● Work task
Every entry is to be returned exactly as it stands; the pictures are to be dropped.

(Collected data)
Content starts

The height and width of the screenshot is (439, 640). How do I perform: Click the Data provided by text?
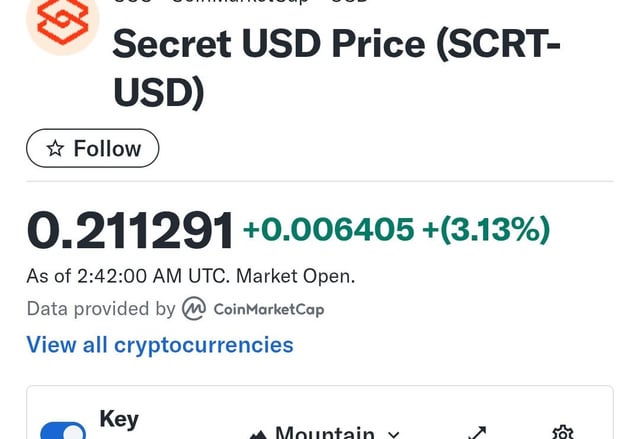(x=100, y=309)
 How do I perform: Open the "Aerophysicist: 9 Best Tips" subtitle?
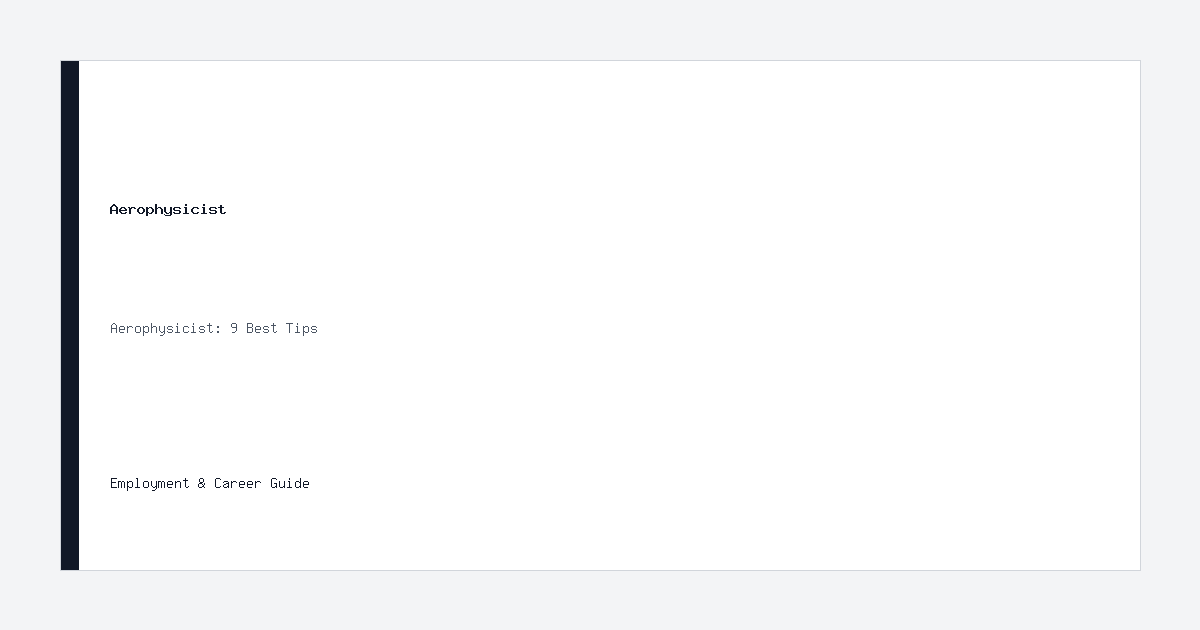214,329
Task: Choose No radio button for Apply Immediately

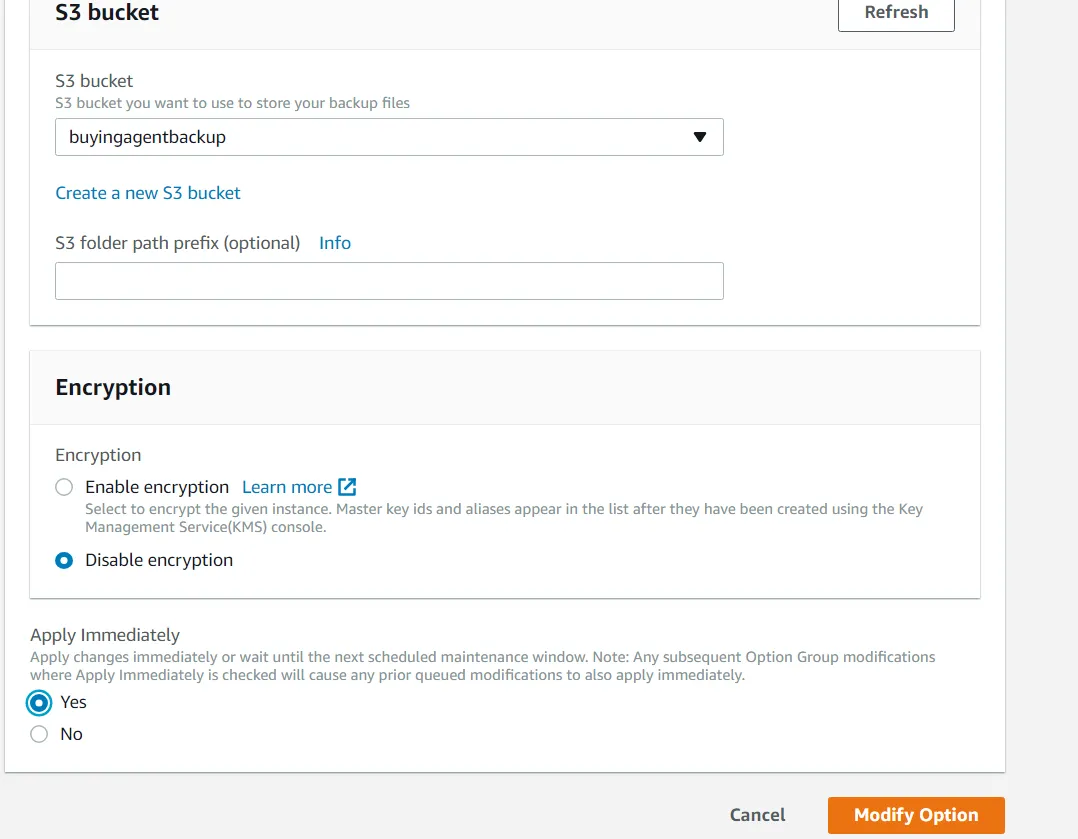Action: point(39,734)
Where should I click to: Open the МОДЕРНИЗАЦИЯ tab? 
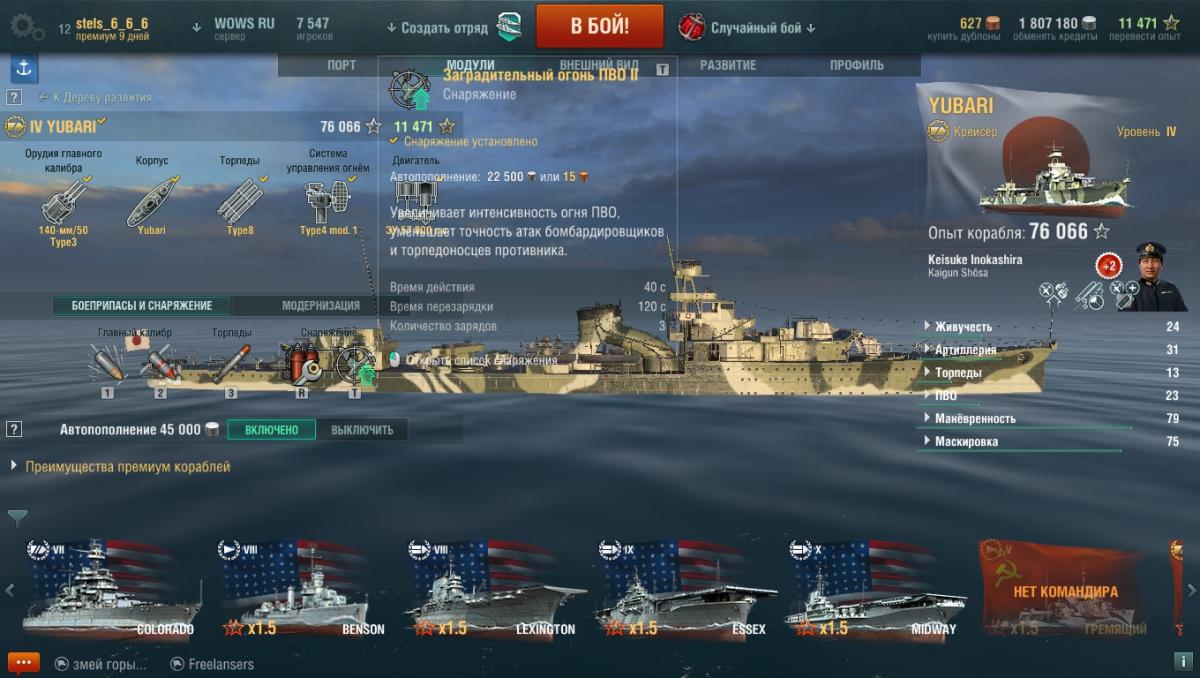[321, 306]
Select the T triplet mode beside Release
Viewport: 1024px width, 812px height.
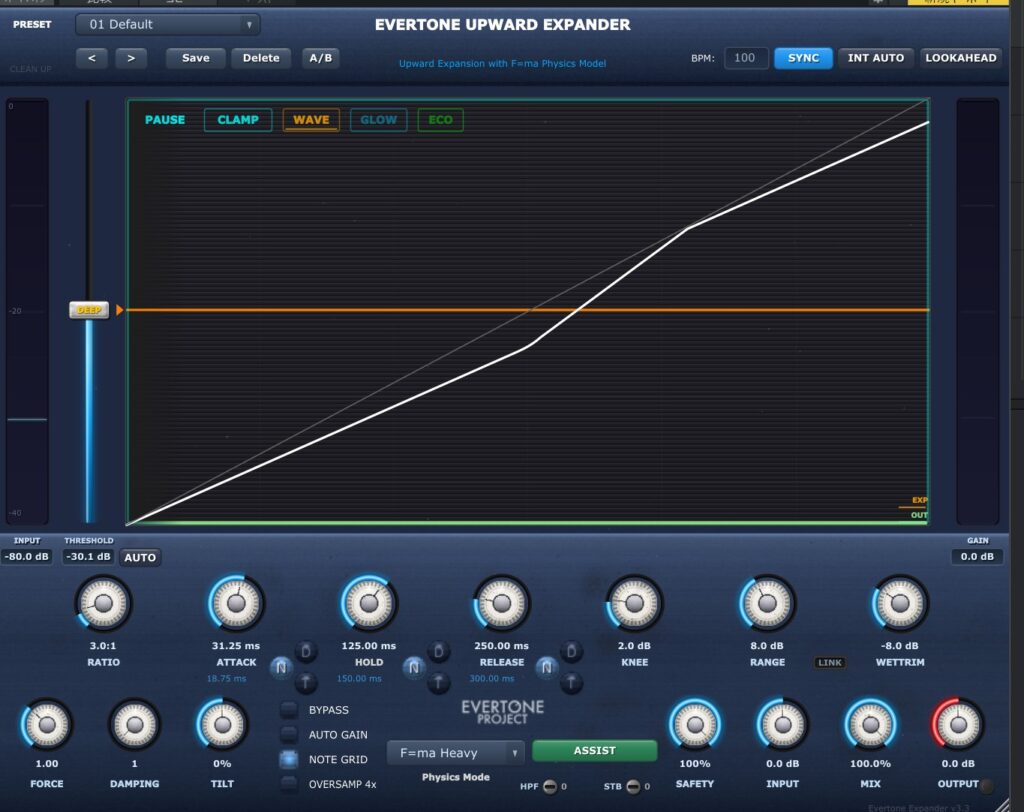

Content ends

● Solution to the exercise
The height and width of the screenshot is (439, 640). How do I perform: Click the Data provided by text?
(x=100, y=309)
 How do I perform: Open the "Aerophysicist: 9 Best Tips" subtitle?
214,329
Task: Choose No radio button for Apply Immediately

Action: point(39,734)
Where should I click to: Open the МОДЕРНИЗАЦИЯ tab? 
[321, 306]
Select the T triplet mode beside Release
Viewport: 1024px width, 812px height.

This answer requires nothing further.